PERTAMBANGAN DAN INDUSTRI
A. Pengertian
Kegiatan Usaha Pertambangan
Usaha pertambangan
merupakan kegiatan untuk mengoptimalkan pemanfaatan sumber daya alam tambang
(bahan galian) yang terdapat dalam bumi Indonesia. Dalam Undang-Undang Nomor 4
Tahun 2009 tentang Pertambangan Mineral dan Batubara Pasal 1 butir (1)
disebutkan pertambangan adalah sebagian atau seluruh tahapan kegiatan dalam
rangka penelitian, pengelolaan, dan pengusahaan mineral atau batubara yang
meliputi penyelidikan umum, eksplorasi, studi kelayakan, konstruksi,
penambangan, pengolahan dan pemurnian, pengangkutan dan penjualan, serta
kegiatan pasca tambang. Usaha pertambangan adalah kegiatan dalam rangka
pengusahaan mineral atau batubara yang meliputi tahapan kegiatan
penyelidikan
umum, eksplorasi, studi kelayakan, kostruksi, penambangan, pengolahan dan
pemurnian, pengangkutan dan penjualan, serta pasca tambang. Dari pengertian
tersebut dapat disimpulkan bahwa usaha pertambangan bahan-bahan galian
dibedakan menjadi 6 (enam) macam yaitu:
1. Penyelidikan umum, adalah tahapan kegiatan pertambangan
untuk mengetahui kondisi geologi regional dan indikasi adanya mineralisasi;
2. Eksplorasi, adalah
tahapan kegiatan usaha pertambangan untuk memperoleh informasi secara
terperinci dan teliti tentang lokasi, bentuk, dimensi, sebaran, kualitas, dan
sumber daya terukur dari bahan galian, serta informasi mengenai lingkungan
sosial dan lingkungan hidup;
3. Operasi produksi, adalah tahapan kegiatan usaha
pertambangan yang meliputi konstruksi, penambangan, pengolahan, pemurnian,
termasuk pengangkutan dan penjualan, serta sarana pengendalian dampak
lingkungan sesuai dengan hasil studi kelayakan;
4. Konstruksi, adalah
kegiatan usaha pertambangan untuk melakukan pembangunan seluruh fasilitas
operasi produksi, termasuk pengendalian dampak lingkungan;
5. Penambangan, adalah bagian kegiatan usaha pertambangan
untuk memproduksi mineral dan/atau batubara dan mineral ikutannya;
6. Pengolahan dan pemurnian, adalah kegiatan usaha
pertambangan untuk meningkatkan mutu mineral dan/atau batubara serta untuk
memanfaatkan dan memperoleh mineral ikutan; 7. Pengangkutan, adalah kegiatan
usaha pertambangan untuk memindahkan mineral dan/atau batubara dari daerah
tambang dan/atau tempat pengolahan dan pemurnian sampai tempat penyerahan;
8. Penjualan, adalah kegiatan usaha pertambangan untuk
menjual hasil pertambangan mineral atau batubara.

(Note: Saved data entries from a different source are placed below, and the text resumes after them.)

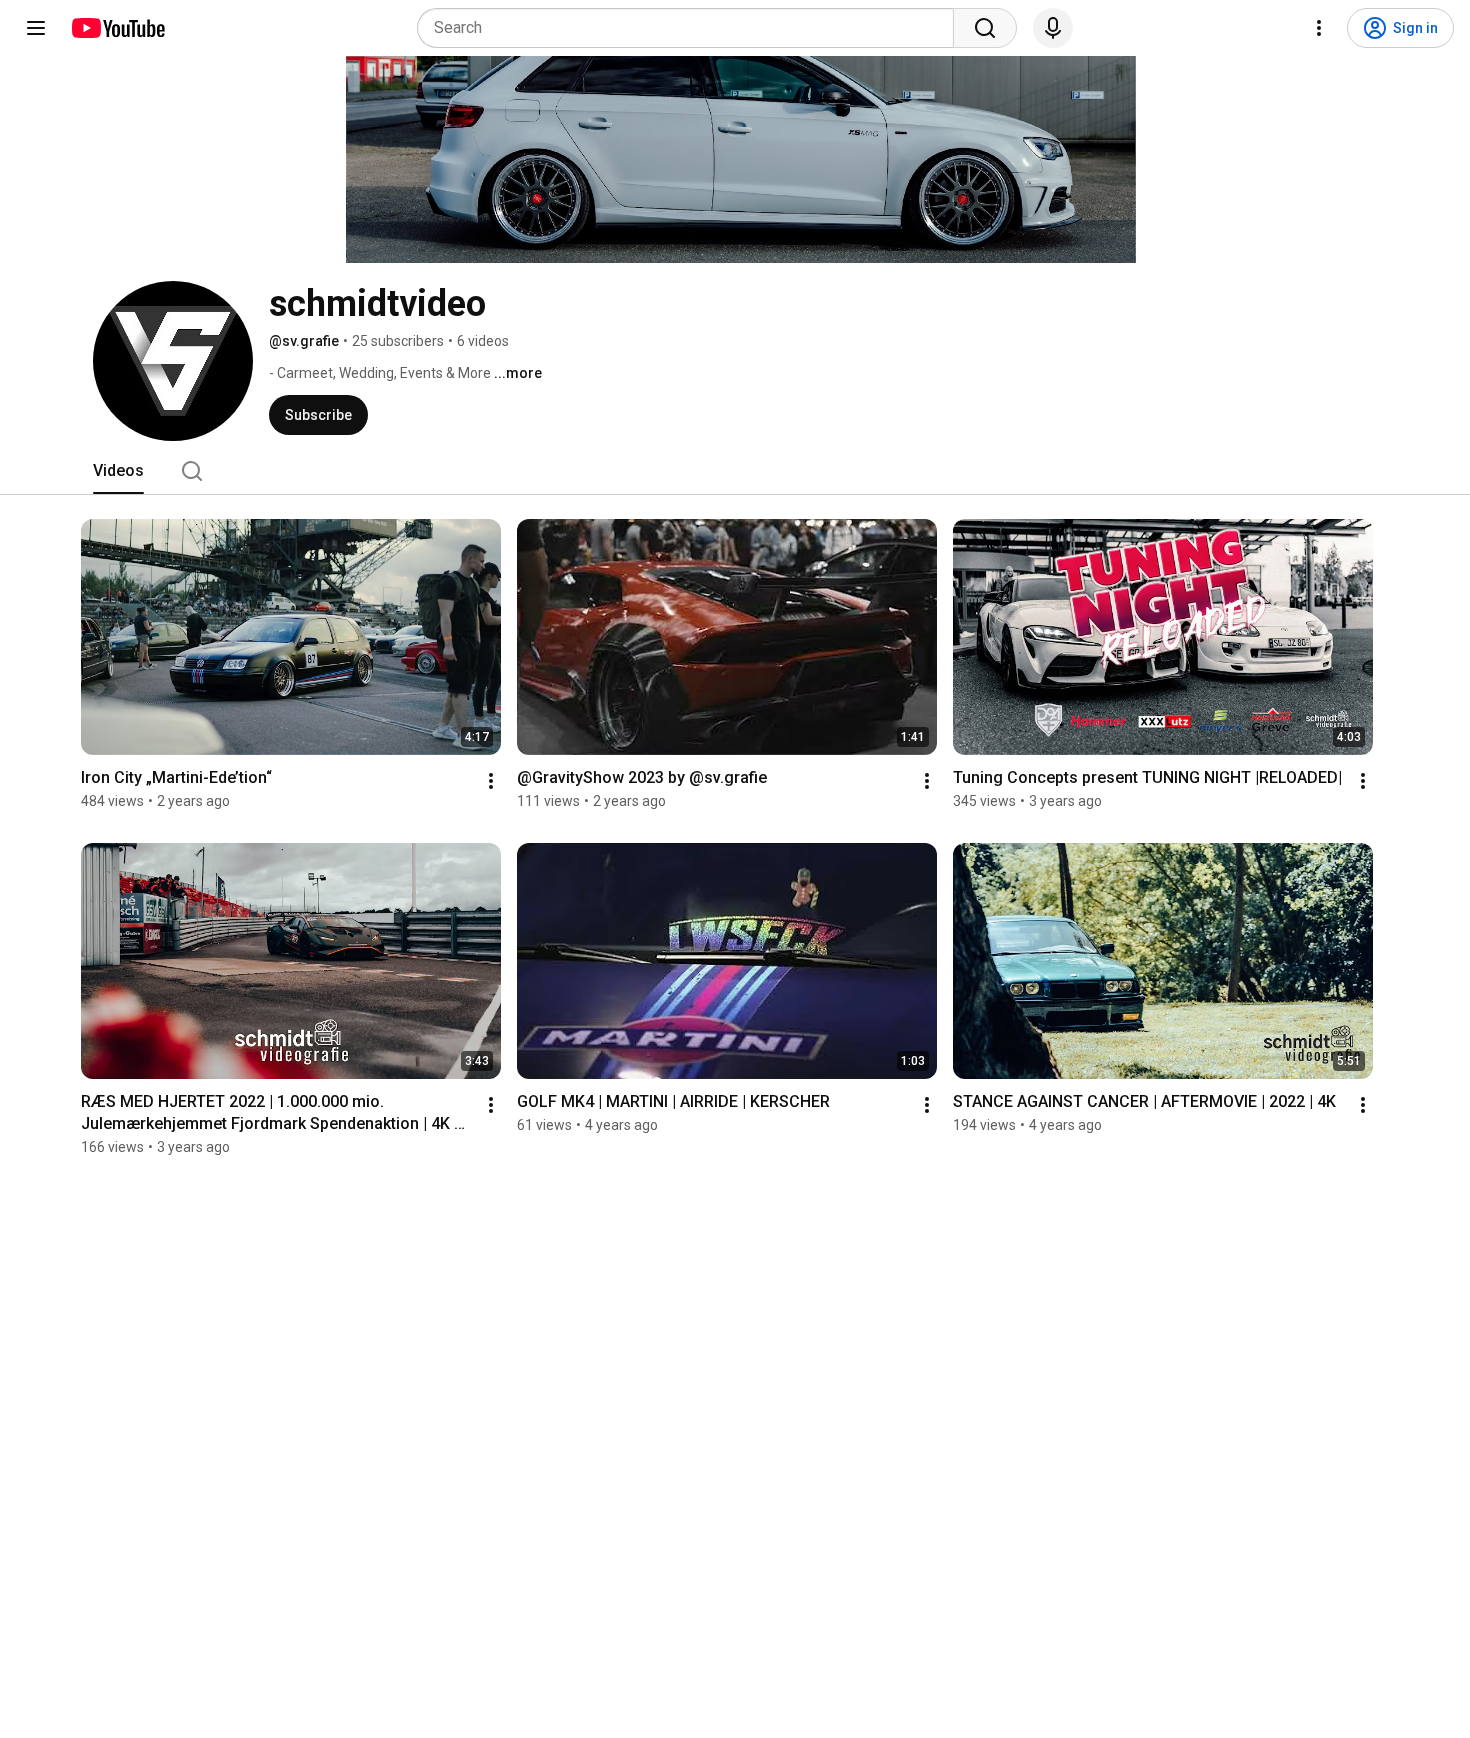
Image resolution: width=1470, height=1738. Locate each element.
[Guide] (36, 28)
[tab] (118, 471)
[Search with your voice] (1053, 28)
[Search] (985, 28)
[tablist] (735, 471)
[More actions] (491, 781)
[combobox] (691, 28)
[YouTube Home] (117, 28)
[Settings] (1319, 28)
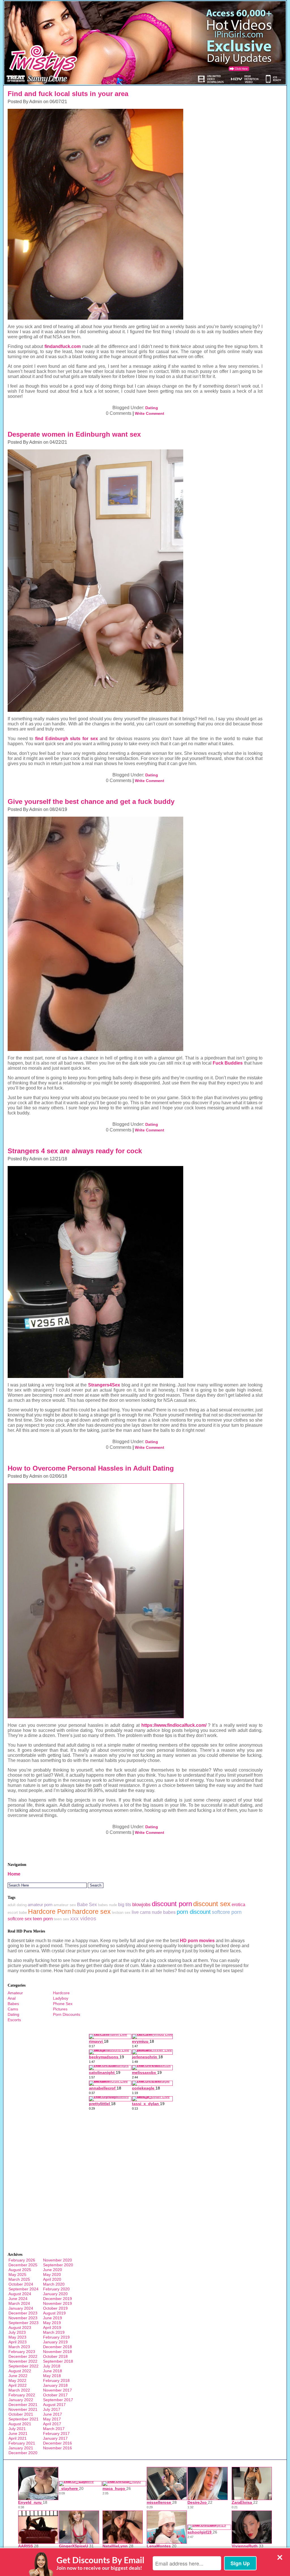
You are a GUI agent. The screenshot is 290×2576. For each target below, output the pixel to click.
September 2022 (23, 2366)
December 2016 (57, 2443)
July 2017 (51, 2409)
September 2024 (23, 2289)
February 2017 (56, 2433)
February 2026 (21, 2260)
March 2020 (54, 2284)
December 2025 (22, 2265)
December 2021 (22, 2404)
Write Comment (149, 413)
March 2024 (19, 2303)
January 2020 (55, 2294)
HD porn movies (197, 1940)
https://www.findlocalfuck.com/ (173, 1725)
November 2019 (57, 2303)
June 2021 (17, 2433)
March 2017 (54, 2428)
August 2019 (54, 2313)
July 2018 (51, 2366)
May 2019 (52, 2322)
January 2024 (20, 2308)
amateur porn (40, 1904)
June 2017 (52, 2414)
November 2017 (57, 2390)
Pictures (60, 2009)
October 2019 (55, 2308)
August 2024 (19, 2294)
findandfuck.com (62, 346)
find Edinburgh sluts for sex (66, 738)
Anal (12, 1998)
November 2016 (57, 2448)
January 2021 (20, 2448)
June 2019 (52, 2318)
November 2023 (22, 2318)
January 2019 (55, 2342)
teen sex (61, 1919)
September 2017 (58, 2399)
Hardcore (61, 1993)
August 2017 (54, 2404)
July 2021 (17, 2428)
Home (14, 1874)
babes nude (107, 1905)
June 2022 (17, 2375)
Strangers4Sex (104, 1384)
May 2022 (17, 2380)
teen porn (43, 1918)
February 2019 (56, 2337)
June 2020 (52, 2269)
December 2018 (57, 2346)
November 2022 (22, 2361)
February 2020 (56, 2289)
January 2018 (55, 2385)
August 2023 (19, 2327)
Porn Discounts (66, 2014)
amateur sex (65, 1904)
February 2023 (21, 2351)
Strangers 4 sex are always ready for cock (75, 1151)
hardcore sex (91, 1911)
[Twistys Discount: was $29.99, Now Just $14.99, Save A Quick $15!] (145, 83)
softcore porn (227, 1912)
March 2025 (19, 2279)
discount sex (212, 1904)
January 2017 (55, 2438)
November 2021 (22, 2409)
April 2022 (17, 2385)
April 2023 (17, 2342)
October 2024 (20, 2284)
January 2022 (20, 2399)
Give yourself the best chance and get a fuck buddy (91, 801)
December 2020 (22, 2452)
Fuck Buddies (228, 1063)
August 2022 (19, 2371)
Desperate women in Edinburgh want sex (74, 434)
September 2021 (23, 2419)
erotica (238, 1904)
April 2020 (52, 2279)
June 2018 (52, 2371)
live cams (141, 1912)
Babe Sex (87, 1904)
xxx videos (83, 1918)
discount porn (172, 1904)
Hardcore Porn (49, 1911)
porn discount (194, 1911)
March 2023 (19, 2346)
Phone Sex (62, 2003)
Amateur (15, 1993)
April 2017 (52, 2424)
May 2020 (52, 2274)
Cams (13, 2009)
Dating (151, 407)
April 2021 (17, 2438)
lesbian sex (121, 1912)
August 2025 (19, 2269)
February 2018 (56, 2380)
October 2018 (55, 2356)
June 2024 (17, 2298)
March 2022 (19, 2390)
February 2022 (21, 2395)
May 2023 (17, 2337)
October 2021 (20, 2414)
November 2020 (57, 2260)
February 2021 (21, 2443)
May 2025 (17, 2274)
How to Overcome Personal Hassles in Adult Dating (91, 1468)
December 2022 (22, 2356)
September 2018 (58, 2361)
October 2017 (55, 2395)
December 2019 (57, 2298)
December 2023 (22, 2313)
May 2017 (52, 2419)
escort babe (17, 1912)
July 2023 (17, 2332)
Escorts (14, 2020)
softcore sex (20, 1918)
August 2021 (19, 2424)
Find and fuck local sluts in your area (68, 93)
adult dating (17, 1905)
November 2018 (57, 2351)
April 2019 (52, 2327)
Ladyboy (60, 1998)
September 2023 (23, 2322)
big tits (124, 1904)
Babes (13, 2003)
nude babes (164, 1912)
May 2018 (52, 2375)
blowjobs (141, 1904)
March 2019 (54, 2332)
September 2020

Usaha pertambangan ini dikelompokkan atas:
1. Pertambangan
mineral; dan
2. Pertambangan
batubara.
Mineral adalah senyawa anorganik yang terbentuk di alam,
yang memiliki sifat fisik dan kimia tertentu serta susunan kristal teratur atau
gabungannya yang membentuk batuan, baik dalam bentuk lepas atau padu.
Pertambangan mineral adalah pertambangan kumpulan mineral yang berupa bijih
atau batuan, di luar panas bumi, minyak dan gas bumi, serta air tanah.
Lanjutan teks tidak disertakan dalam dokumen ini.